Di Abdul Rahman al-Rashed. Asharq al-Awsat (03/01/2014). Traduzione e sintesi di Marta De Marino.

Da quando le truppe americane hanno lasciato l’Iraq, il primo ministro Nuri al-Maliki ha preso il comando dell’esercito, non soddisfacendo le aspettative di molti. Il primo ministro iracheno ha cercato di sanare gli errori della politica rinnovando accordi fondamentali per la regione, ma si sono rivelati ben presto difficili: ha sfiorato spaccature e conflitti con gli altri leader politici di Baghdad, delle province di al-Anbar, senza tener conto delle opinioni dei capi sunniti e sciiti. In questo modo, il suo governo si è indebolito e la stima e il rispetto per la sua figura sono andati scemando.

Inoltre, il numero dei nemici è aumentato notevolmente dopo gli arresti, le uccisioni e le espulsioni di politici avversari di al-Maliki stesso. Durante la recente crisi scoppiata nelle province di al-Anbar, zona sottoposta al “controllo” dei qaedisti, al-Maliki ha inviato le sue forze armate per contrastare il terrorismo, ma l’esercito, contrariamente a quanto promesso, non è stato utilizzato solo per sconfiggere il terrorismo radicato in queste province, ma anche per irrompere in casa di oppositori come Ahmad al-Allawani, al quale poi è stato ucciso il fratello. Ora l’esercito minaccia di lasciare le province di al-Anbar, dove regna il caos e dove la rabbia serpeggia tra i cittadini.

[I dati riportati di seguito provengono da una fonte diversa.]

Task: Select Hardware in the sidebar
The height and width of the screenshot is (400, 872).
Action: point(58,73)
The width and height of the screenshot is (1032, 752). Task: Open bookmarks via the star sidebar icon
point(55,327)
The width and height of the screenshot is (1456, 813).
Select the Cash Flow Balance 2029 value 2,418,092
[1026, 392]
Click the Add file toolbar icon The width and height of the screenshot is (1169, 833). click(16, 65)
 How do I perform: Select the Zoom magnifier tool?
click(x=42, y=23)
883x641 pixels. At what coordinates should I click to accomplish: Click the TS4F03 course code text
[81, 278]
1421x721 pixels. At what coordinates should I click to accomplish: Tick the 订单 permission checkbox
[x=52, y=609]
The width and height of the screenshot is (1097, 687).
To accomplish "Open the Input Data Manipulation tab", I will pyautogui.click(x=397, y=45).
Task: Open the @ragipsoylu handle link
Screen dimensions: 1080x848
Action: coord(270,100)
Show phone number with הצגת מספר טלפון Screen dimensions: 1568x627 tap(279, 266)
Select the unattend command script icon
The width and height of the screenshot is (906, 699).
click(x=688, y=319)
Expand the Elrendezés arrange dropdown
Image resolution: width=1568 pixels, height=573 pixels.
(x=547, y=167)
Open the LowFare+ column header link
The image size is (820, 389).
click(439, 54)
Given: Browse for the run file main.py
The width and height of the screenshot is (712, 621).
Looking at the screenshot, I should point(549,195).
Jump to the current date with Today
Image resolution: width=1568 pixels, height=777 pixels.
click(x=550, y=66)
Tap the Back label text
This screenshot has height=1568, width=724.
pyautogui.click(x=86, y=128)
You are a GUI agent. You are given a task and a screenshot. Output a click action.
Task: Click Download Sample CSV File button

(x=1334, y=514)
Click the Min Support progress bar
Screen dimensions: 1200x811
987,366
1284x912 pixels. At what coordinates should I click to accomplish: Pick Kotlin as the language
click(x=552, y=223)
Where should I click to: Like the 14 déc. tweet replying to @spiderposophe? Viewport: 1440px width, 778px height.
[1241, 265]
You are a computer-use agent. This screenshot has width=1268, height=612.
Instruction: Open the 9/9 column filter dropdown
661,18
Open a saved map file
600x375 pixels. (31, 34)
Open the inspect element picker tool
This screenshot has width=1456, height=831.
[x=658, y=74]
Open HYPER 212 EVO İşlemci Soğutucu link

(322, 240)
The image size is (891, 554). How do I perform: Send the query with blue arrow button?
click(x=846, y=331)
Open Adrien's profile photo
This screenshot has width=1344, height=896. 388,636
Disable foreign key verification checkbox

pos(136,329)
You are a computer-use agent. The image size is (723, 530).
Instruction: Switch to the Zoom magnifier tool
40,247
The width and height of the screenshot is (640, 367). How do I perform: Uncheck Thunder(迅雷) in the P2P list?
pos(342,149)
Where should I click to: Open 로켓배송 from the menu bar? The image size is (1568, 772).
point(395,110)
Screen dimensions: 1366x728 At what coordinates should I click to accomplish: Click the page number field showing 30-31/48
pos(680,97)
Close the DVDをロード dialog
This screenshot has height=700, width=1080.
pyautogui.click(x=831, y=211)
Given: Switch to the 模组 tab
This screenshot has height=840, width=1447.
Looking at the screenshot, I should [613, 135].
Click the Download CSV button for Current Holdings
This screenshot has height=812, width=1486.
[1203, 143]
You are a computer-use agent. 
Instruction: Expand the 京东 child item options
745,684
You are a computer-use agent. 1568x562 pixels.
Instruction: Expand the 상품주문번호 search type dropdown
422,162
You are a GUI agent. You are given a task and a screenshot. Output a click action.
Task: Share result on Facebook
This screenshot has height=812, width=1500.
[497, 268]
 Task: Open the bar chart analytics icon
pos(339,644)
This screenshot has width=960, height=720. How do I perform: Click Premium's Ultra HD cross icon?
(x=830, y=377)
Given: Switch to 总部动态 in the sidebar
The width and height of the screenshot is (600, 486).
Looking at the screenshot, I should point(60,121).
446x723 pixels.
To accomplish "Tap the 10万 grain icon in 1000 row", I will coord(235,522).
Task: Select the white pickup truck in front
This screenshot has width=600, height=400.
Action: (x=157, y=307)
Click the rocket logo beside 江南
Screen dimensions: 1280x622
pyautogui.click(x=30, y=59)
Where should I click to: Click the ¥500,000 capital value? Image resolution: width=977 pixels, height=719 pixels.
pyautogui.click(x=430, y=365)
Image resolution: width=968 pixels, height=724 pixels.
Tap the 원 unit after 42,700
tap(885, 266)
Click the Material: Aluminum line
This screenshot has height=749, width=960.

Quella di al-Anbar è una zona ampia e difficile da controllare, come dichiarano gli americani, e l’unica soluzione sarebbe mantenere rapporti di cooperazione con la popolazione, per combattere quel terrorismo alimentato da anni di arresti del governo di al-Maliki. La provincia, inoltre, confina con la Siria, la Giordania e l’Arabia Saudita e le cellule terroristiche potrebbero tracimare e nutrire altri gruppi fuori dall’Iraq. Nuri al-Maliki, in una cosa, però, è riuscito bene: la grave emergenza dell’Iraq gli garantirà almeno due anni di potere, sapendo che non verrà rieletto a causa dei suoi tanti nemici tra i sunniti, gli sciiti, gli arabi e i curdi.